LISTED ENTRIES

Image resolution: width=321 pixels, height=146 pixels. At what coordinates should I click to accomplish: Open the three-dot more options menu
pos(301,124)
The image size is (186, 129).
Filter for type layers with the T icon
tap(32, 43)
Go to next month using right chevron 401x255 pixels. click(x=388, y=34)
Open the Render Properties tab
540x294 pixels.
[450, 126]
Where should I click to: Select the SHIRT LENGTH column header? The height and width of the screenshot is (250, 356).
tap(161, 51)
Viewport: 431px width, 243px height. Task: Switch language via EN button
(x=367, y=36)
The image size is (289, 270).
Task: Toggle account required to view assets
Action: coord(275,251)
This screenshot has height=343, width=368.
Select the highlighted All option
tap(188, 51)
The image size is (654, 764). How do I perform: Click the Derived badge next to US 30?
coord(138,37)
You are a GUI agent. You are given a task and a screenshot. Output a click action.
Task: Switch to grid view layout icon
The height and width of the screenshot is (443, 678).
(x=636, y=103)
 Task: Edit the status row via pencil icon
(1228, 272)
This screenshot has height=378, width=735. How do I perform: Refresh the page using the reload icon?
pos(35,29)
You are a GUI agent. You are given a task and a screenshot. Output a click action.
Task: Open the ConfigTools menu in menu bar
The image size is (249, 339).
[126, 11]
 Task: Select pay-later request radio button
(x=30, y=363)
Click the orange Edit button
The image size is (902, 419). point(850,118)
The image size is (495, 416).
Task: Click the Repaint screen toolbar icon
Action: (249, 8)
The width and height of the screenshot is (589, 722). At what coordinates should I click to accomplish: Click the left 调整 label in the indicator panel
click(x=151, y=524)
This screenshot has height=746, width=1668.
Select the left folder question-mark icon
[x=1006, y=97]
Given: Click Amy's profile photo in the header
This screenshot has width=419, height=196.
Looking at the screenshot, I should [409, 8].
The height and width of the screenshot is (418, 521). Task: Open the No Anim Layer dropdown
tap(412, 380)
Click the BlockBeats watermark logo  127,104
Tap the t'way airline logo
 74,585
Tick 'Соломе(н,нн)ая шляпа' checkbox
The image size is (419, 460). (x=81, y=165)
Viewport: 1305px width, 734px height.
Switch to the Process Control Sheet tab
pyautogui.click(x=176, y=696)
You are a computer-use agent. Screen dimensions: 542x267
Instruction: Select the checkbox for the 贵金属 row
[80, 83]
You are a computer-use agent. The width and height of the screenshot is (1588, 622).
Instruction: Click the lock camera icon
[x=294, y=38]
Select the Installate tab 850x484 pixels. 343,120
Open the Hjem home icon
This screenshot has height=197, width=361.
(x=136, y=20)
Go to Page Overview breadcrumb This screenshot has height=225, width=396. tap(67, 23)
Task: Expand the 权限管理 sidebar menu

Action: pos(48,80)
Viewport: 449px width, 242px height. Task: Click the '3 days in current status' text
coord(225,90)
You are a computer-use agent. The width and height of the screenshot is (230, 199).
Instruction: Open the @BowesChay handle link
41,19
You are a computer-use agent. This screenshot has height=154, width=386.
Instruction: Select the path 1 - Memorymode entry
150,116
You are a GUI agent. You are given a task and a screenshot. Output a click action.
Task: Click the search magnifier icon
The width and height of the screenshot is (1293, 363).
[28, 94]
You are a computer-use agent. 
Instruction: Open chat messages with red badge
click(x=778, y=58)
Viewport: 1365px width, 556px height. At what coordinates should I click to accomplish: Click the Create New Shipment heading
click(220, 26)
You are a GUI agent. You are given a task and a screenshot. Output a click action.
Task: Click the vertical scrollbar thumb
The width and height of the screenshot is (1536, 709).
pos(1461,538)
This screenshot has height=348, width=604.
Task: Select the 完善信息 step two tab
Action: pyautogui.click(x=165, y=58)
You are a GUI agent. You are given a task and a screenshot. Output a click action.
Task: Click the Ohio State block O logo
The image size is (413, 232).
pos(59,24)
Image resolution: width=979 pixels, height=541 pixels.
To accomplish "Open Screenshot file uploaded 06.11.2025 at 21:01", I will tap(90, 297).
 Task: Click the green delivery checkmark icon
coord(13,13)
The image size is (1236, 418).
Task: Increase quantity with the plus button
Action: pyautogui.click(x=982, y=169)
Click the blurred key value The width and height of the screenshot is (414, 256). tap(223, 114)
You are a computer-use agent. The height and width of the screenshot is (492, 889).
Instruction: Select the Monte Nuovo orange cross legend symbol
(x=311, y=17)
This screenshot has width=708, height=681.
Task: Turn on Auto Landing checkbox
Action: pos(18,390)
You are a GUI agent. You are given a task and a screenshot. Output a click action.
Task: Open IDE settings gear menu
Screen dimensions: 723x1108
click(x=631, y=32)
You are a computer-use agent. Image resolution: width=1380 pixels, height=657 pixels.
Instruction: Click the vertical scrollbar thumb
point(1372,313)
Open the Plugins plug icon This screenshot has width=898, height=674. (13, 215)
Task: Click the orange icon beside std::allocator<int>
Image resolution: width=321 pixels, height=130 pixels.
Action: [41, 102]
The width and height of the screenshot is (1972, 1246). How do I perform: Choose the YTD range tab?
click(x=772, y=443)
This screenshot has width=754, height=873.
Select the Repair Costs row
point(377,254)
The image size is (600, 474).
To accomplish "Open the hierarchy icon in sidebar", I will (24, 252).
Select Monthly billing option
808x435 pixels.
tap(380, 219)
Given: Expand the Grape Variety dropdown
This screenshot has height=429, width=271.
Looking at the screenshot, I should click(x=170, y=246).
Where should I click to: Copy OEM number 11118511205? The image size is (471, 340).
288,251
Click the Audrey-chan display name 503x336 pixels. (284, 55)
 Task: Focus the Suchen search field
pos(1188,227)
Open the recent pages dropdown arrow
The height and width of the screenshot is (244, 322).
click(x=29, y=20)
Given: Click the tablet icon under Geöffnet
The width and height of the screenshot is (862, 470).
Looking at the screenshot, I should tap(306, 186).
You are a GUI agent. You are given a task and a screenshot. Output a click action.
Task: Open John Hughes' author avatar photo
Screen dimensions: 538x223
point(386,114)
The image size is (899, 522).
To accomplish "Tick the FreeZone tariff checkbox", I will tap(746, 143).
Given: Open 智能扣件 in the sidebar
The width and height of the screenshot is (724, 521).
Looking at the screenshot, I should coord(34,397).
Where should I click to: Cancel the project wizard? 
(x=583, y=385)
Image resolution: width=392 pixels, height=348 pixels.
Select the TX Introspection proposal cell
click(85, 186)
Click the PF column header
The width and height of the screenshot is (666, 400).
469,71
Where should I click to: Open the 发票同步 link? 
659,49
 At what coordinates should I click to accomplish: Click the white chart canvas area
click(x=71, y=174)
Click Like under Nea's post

TASK INSTRUCTIONS
Beginning at the line with "Task: Edit the status row via pencil icon" and stopping after the line with "is (1588, 622).", please write out every line of the data above exactly and nothing else.

WRITTEN REPLY
 Task: Edit the status row via pencil icon
(1228, 272)
This screenshot has height=378, width=735. How do I perform: Refresh the page using the reload icon?
pos(35,29)
You are a GUI agent. You are given a task and a screenshot. Output a click action.
Task: Open the ConfigTools menu in menu bar
The image size is (249, 339).
[126, 11]
 Task: Select pay-later request radio button
(x=30, y=363)
Click the orange Edit button
The image size is (902, 419). point(850,118)
The image size is (495, 416).
Task: Click the Repaint screen toolbar icon
Action: (249, 8)
The width and height of the screenshot is (589, 722). At what coordinates should I click to accomplish: Click the left 调整 label in the indicator panel
click(x=151, y=524)
This screenshot has height=746, width=1668.
Select the left folder question-mark icon
[x=1006, y=97]
Given: Click Amy's profile photo in the header
This screenshot has width=419, height=196.
Looking at the screenshot, I should [409, 8].
The height and width of the screenshot is (418, 521). Task: Open the No Anim Layer dropdown
tap(412, 380)
Click the BlockBeats watermark logo  127,104
Tap the t'way airline logo
 74,585
Tick 'Соломе(н,нн)ая шляпа' checkbox
The image size is (419, 460). (x=81, y=165)
Viewport: 1305px width, 734px height.
Switch to the Process Control Sheet tab
pyautogui.click(x=176, y=696)
You are a computer-use agent. Screen dimensions: 542x267
Instruction: Select the checkbox for the 贵金属 row
[80, 83]
You are a computer-use agent. The width and height of the screenshot is (1588, 622).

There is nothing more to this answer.